Las 3 mejores dietas para adelgazar

Dieta mediterránea

La dieta mediterránea es la dieta tradicional que cuenta con un mayor respaldo científico, pero muchas veces, también en la cuna de la misma, olvidamos en qué consiste.


En resumidas cuentas, la dieta mediterránea se basa en una alta ingesta de frutas, verduras, pescado, cereales integrales, legumbres y aceite de oliva, y un contenido muy bajo en carne roja, azúcares y grasas saturadas.

El estudio Predimed –la investigación de mayor envergadura que se ha realizado sobre nutrición y salud a nivel mundial– ha demostrado esta dieta, siempre con una ingesta del total de calorías controlada y enriquecida con frutos secos y aceite de oliva virgen extra, reduce en un 30% el riesgo de padecer un infarto de miocardio o un ictus.

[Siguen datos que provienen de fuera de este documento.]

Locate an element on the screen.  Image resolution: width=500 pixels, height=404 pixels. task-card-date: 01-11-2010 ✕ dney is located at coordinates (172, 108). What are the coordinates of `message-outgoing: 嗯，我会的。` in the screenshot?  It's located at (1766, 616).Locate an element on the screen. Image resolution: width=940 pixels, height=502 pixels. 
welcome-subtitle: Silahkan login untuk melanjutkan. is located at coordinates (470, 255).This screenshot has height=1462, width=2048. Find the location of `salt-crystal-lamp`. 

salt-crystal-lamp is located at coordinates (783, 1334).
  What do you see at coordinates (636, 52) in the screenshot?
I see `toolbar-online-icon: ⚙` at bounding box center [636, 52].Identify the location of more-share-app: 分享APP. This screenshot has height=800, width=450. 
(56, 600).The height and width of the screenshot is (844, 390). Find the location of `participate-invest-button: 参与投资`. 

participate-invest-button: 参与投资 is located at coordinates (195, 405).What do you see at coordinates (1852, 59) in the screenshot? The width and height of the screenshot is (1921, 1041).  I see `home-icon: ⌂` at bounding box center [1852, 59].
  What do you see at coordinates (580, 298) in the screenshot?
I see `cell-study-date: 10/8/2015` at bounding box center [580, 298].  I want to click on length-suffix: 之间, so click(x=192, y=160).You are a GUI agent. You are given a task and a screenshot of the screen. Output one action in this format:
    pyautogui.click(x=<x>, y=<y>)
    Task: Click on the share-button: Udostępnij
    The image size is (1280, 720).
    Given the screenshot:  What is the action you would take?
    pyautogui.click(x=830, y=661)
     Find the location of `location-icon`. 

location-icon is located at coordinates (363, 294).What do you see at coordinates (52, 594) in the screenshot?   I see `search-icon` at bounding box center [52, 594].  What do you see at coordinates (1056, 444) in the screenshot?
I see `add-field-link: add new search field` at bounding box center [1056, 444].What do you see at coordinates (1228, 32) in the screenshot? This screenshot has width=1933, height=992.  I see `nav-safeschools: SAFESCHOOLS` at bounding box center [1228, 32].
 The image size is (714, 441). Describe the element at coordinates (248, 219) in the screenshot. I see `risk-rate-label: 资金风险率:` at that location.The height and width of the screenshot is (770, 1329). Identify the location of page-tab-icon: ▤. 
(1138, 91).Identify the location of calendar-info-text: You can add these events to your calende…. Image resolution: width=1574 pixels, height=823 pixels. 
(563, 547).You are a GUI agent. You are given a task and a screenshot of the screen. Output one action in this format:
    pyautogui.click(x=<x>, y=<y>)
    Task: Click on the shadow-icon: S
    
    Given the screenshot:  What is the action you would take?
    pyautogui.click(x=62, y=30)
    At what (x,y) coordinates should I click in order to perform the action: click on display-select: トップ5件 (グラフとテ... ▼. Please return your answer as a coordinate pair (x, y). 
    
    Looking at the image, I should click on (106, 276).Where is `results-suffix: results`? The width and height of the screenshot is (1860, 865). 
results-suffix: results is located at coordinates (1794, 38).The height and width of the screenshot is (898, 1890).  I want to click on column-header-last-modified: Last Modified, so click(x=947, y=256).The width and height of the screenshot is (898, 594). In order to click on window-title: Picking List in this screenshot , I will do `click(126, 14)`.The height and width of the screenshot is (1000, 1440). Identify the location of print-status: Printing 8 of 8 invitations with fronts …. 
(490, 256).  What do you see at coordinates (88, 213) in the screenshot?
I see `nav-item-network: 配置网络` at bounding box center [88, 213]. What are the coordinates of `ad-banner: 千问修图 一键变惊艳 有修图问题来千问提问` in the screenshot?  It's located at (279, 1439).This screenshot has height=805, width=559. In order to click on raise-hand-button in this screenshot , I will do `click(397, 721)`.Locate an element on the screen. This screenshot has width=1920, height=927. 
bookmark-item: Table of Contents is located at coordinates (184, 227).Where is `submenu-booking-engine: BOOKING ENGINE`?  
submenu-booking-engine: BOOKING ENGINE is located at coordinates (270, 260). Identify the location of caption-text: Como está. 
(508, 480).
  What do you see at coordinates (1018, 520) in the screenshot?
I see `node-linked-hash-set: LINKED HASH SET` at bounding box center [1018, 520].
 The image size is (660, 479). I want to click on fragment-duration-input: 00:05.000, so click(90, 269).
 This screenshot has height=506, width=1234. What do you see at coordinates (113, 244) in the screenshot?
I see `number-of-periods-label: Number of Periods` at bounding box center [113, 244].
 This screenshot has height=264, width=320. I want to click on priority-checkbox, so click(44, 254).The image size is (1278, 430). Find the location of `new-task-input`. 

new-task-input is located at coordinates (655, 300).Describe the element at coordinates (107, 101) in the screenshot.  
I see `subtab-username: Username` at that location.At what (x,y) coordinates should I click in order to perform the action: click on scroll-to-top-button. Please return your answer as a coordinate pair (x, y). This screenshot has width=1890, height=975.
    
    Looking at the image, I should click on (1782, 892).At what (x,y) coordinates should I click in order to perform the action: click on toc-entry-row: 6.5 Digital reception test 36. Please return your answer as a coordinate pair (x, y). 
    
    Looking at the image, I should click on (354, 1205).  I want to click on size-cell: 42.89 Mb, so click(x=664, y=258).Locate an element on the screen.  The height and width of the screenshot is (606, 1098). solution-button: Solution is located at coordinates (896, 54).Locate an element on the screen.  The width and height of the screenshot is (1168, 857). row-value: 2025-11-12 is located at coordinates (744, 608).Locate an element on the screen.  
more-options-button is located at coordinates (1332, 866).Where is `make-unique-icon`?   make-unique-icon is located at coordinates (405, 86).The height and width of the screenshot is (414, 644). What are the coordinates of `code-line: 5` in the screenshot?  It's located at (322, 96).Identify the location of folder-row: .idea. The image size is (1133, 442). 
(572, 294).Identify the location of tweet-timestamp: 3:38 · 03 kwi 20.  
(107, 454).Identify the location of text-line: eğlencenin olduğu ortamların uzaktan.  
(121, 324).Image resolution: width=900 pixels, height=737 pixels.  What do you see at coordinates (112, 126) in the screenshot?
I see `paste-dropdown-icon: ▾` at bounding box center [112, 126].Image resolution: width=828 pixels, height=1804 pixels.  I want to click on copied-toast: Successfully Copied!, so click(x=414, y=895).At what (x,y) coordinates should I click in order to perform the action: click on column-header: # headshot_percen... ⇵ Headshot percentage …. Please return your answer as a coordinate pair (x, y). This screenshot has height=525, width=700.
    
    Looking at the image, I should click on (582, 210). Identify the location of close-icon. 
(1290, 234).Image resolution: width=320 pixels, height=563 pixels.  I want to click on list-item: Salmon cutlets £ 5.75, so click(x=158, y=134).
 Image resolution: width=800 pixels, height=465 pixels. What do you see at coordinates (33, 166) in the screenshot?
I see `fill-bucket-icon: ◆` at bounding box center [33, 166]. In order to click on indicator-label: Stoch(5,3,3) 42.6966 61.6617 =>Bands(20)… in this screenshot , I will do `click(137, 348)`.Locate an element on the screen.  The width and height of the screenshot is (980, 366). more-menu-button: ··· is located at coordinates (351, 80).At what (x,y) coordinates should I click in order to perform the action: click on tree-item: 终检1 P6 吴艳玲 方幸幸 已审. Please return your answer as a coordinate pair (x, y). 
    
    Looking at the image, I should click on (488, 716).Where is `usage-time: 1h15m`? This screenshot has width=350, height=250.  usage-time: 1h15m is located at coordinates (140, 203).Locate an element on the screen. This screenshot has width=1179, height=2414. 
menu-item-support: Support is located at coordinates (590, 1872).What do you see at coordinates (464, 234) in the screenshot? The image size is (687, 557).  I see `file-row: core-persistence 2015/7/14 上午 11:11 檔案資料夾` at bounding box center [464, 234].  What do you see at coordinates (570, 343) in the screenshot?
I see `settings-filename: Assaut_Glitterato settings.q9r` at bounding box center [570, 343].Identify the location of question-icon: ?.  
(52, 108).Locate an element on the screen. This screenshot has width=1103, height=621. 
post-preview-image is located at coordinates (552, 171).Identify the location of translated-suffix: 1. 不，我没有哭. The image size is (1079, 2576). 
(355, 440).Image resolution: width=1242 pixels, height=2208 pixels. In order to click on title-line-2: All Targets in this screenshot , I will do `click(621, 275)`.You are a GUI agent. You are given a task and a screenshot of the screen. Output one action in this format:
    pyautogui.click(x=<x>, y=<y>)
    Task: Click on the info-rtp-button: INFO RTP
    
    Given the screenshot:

Para seguir esta dieta hay que seguir una serie de pautas fijas:

  • El consumo total de grasas debe ser menor del 35% de la energía consumida, y las grasas saturadas no pueden superar el 8%.

  • Se debe consumir pollo o pescado dos veces a la semana.

  • Se pueden tomar hasta siete huevos a la semana.

  • Se debe consumir a diario leche, queso o yogurt.

  • La carne roja solo puede consumirse una o dos veces por semana.

  • Se pueden consumir uno o dos copas de vino al día.

Dieta DASH

Este régimen no es uno de los más conocidos en España, pero es enormemente popular en EEUU, donde es uno de los más utilizados por la comunidad médica. La dieta DASH responde al acrónimo Dietary Approaches to Stop Hypertension (“enfoque alimenticio para detener la hipertensión”) y, como es lógico, fue una dieta pensada en un principio para personas con tensión alta.

La eficacia de este régimen, que fue diseñado por investigadores de los Institutos Nacionales de Salud de Estados Unidos (NIH), ha sido probada con el tiempo en numerosos estudios que, además, han servido para ir afinando aún más las recomendaciones.

Se trata de una dieta bastante limitada en calorías (2.000 diarias), en la que se prioriza el consumo de frutas, verduras y cereales integrales. También incluye bastantes productos lácteos bajos en grasa, pollo, pescado, legumbres, frutos secos y aceites vegetales. Por el contrario, se limita fuertemente el consumo de grasas saturadas y productos lácteos ricos en grasas. El consumo de azúcares se reduce a la mínima expresión.

La sal, como es lógico tratándose de una dieta específica para tratar la hipertensión, se reduce y controla a un mínimo diario, lo que implica desterrar de nuestra alimentación la mayoría de conservas, embutidos y sopas instantáneas. No obstante, si no se tienen problemas en este sentido, se puede ser menos estricto en lo que a esta parte se refiere.

Dieta flexitariana

La tercera dieta del ranking es la más novedosa, pero cada vez tiene más adeptos. El flexitarianismo es un neologismo reciente –mezcla de “vegetariano” y “flexible”– que se creó para designar a aquellas personas cuya dieta es fundamentalmente vegetariana, pero no hacen ascos a la carne en determinadas situaciones, donde ser muy estricto al respecto puede ser un engorro. Aunque los vegetarianos y veganos de verdad no reconocen a los flexitarianos como iguales, es un primer paso para muchas personas que deciden dejar a un lado la carne.

Numerosas investigaciones muestran que los vegetarianos tienden a comer menos calorías, pesan menos y tienen un índice de masa corporal más bajo que las personas que comen carne.

Como es lógico, el régimen enfatiza el consumo de frutas, vegetales, cereales integrales y proteínas vegetales, que suplan las que aportaría la carne (gracias, sobre todo, a las legumbres). También permite el consumo de huevos y lácteos. La carne y el pescado solo se añaden en muy pequeñas cantidades como ingrediente en platos de pasta o ensaladas.